--- About this task ---
Check every line of the material below for the string "icon", and return the ones that have it.

(Provided material Opens)

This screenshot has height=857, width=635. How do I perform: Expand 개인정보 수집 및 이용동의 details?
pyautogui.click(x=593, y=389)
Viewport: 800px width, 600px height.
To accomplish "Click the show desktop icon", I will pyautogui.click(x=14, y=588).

(Provided material Closes)
(Provided material Opens)

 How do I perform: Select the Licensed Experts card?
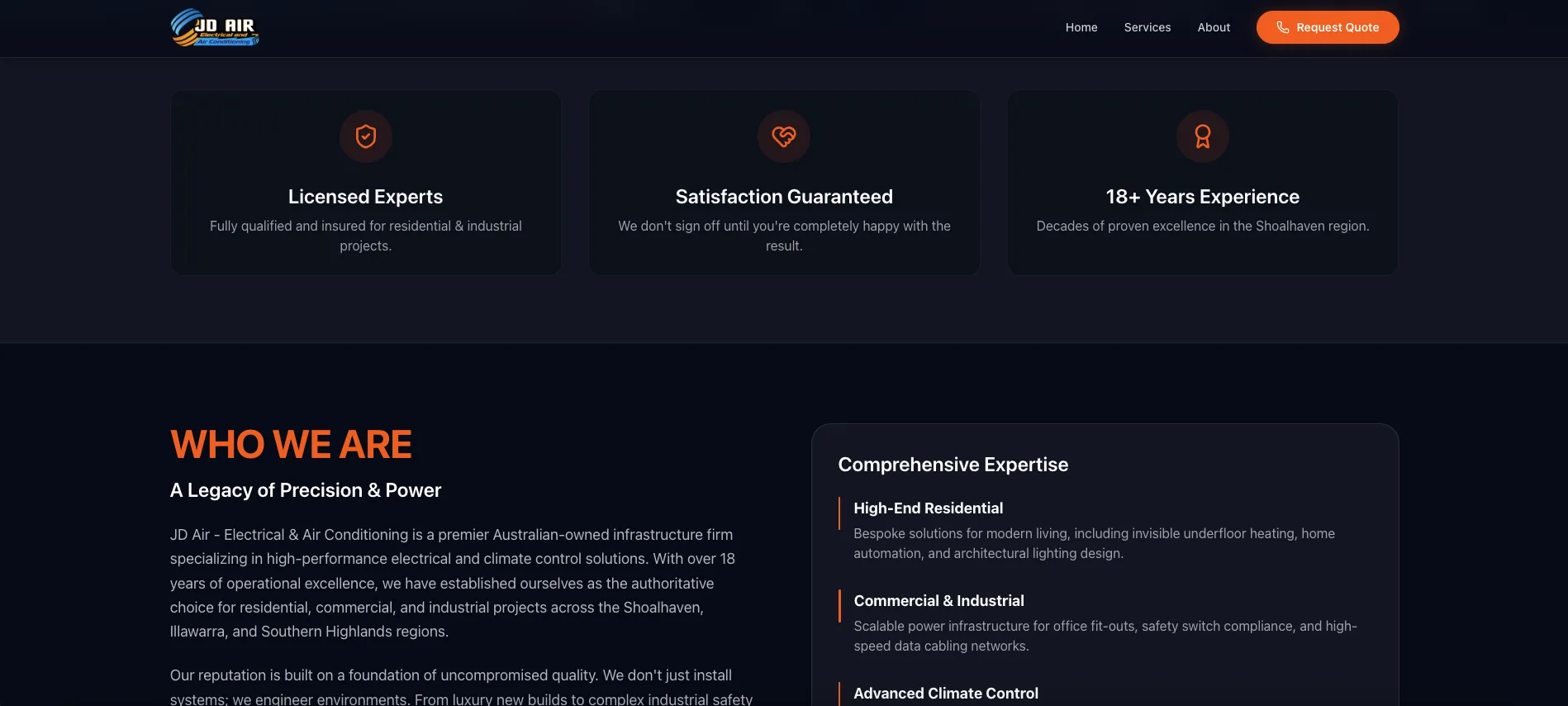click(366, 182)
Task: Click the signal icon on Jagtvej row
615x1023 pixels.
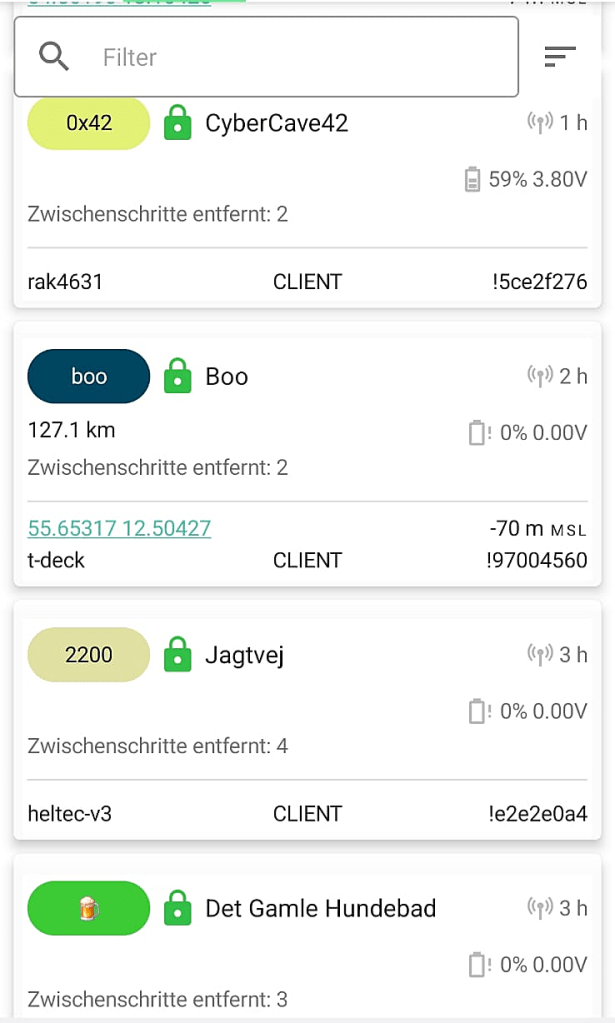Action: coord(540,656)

(Provided material Closes)

--- Worked solution ---
To accomplish "Click the show desktop icon", I will pyautogui.click(x=14, y=588).
Task: Click the signal icon on Jagtvej row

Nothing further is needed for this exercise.